Has openLDAP implemented the Get Effective Rights control extension? I tried using "2.16.840.1.113719.1.27.100.33" (getEffectivePrivilegesRequest); however, got a "not implemented" result.
I searched around google and the list archives and saw some references to it, but never a reference to whether it was implemented or not.
I'm trying to move an application that was running against novell's eDirectory to openLDAP and it makes heavy use of this control. That OID may be novell specific, but i didn't see anything in ldap.h with that name either.
Any insight would be appreciated Thank you -Ed
Ed Frey wrote:
Has openLDAP implemented the Get Effective Rights control extension? I tried using "2.16.840.1.113719.1.27.100.33" (getEffectivePrivilegesRequest); however, got a "not implemented" result.
That's because it is not implemented. Funny how sometimes things mean what they say...
I searched around google and the list archives and saw some references to it, but never a reference to whether it was implemented or not.
I'm trying to move an application that was running against novell's eDirectory to openLDAP and it makes heavy use of this control. That OID may be novell specific, but i didn't see anything in ldap.h with that name either.
It's part of an old draft spec for an LDAP Access Control standard. I haven't seen it make any progress since 2001 though. An old copy of the spec is included with the OpenLDAP source distro, and has been for several years.
Any insight would be appreciated Thank you
The abovementioned spec does too little, tries to solve the problems from the wrong direction, and is pretty much inadequate overall.

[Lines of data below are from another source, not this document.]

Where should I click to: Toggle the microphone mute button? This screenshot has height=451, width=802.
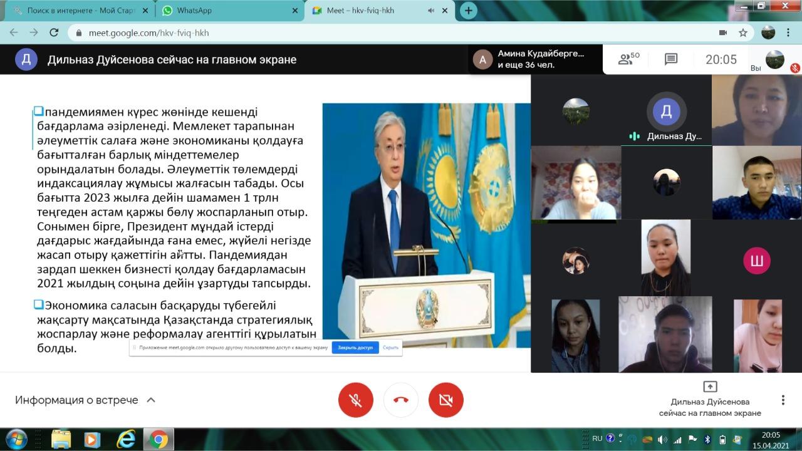(356, 400)
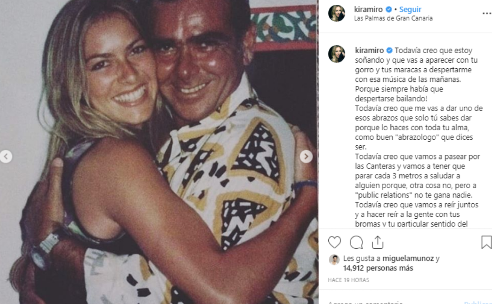Open miguelamunoz profile from likes
Viewport: 492px width, 304px height.
coord(408,259)
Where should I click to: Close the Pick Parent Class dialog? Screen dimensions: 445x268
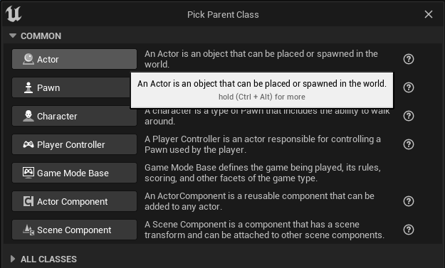pos(429,14)
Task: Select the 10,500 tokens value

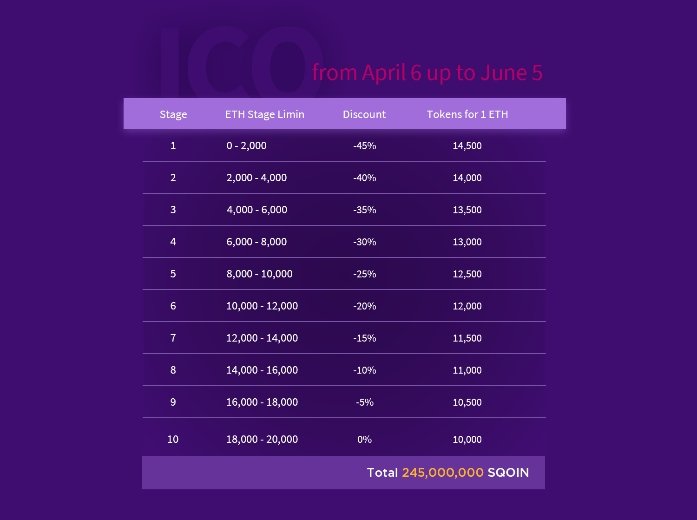Action: coord(467,402)
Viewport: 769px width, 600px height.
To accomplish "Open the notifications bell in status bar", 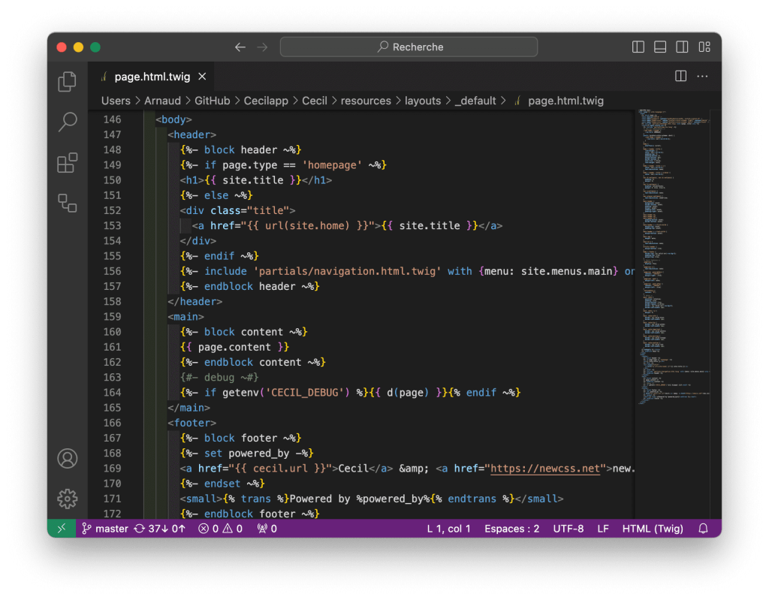I will tap(703, 529).
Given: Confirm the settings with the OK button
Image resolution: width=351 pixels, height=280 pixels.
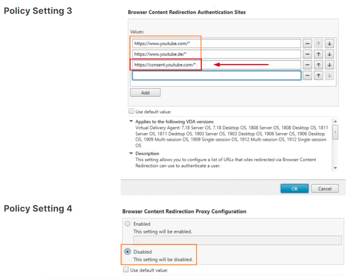Looking at the screenshot, I should pos(294,189).
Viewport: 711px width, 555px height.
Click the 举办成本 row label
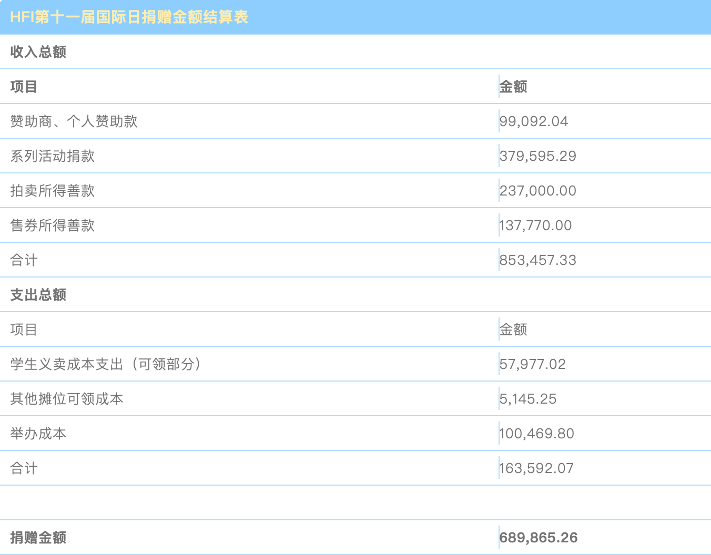tap(38, 434)
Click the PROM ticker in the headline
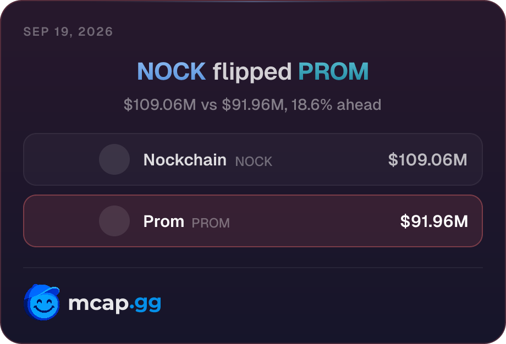Viewport: 506px width, 344px height. pos(333,71)
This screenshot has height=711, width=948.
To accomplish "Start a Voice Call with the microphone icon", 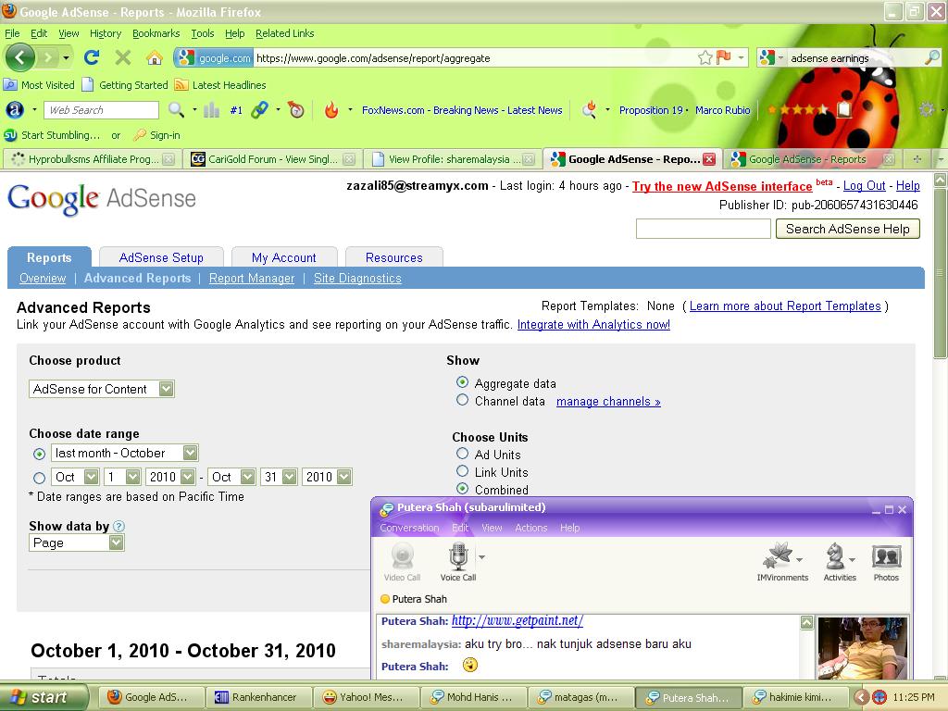I will [458, 562].
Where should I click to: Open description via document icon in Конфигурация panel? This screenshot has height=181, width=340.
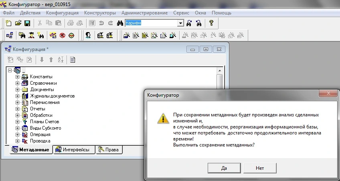(x=73, y=60)
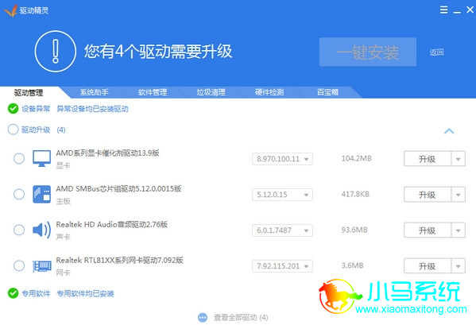Select the AMD graphics driver radio button
Screen dimensions: 476x325
pos(19,158)
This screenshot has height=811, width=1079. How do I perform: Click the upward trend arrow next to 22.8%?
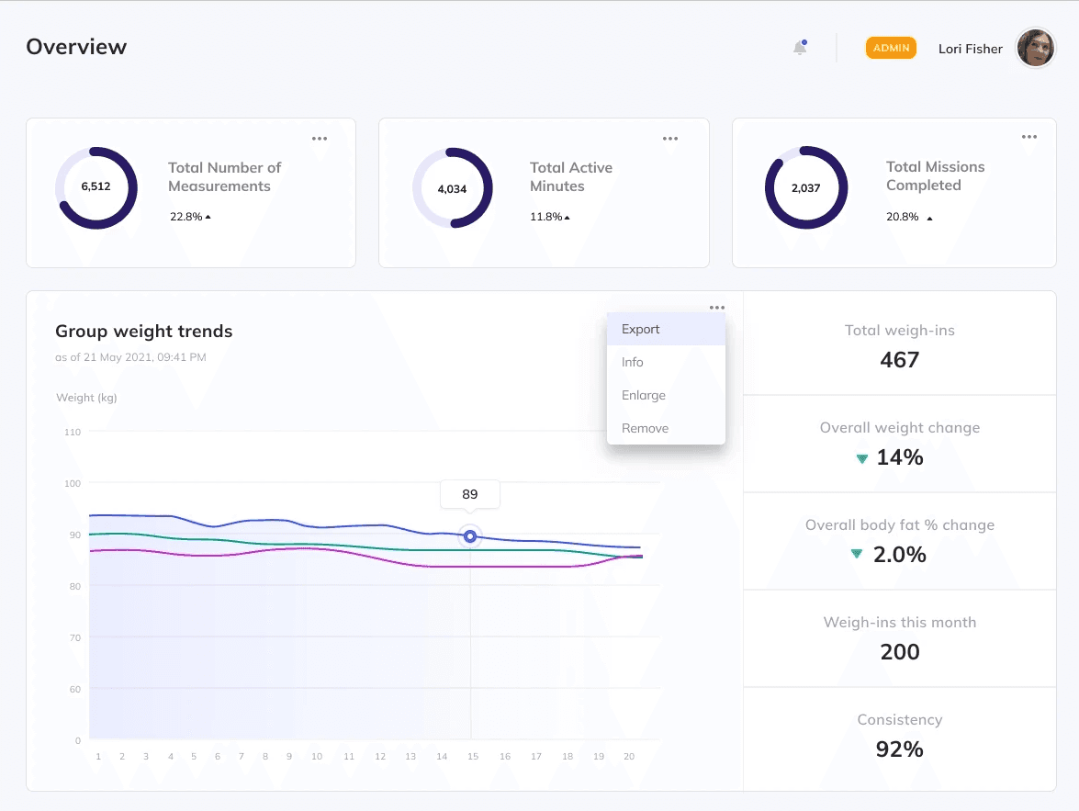tap(208, 217)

That may be one reason it never progressed any further. Another reason may just be the problem space was larger than the folks working on that spec could tackle. Dunno.
I guess that's kind of a hallmark for LDAP's history - a bunch of people look at a problem, decide that the extant solution is too complicated, so they try to come up with a "simpler" "easier to use" model, which in its simplicity fails to solve the original problem. That's pretty much why we have LDAP in the first place, instead of just DAP. And why there are still so many gaping holes in the LDAP specs...
That's my personal view of things. (Not that X.500 is perfect, of course, but at least it showed that careful thinking went into it originally.)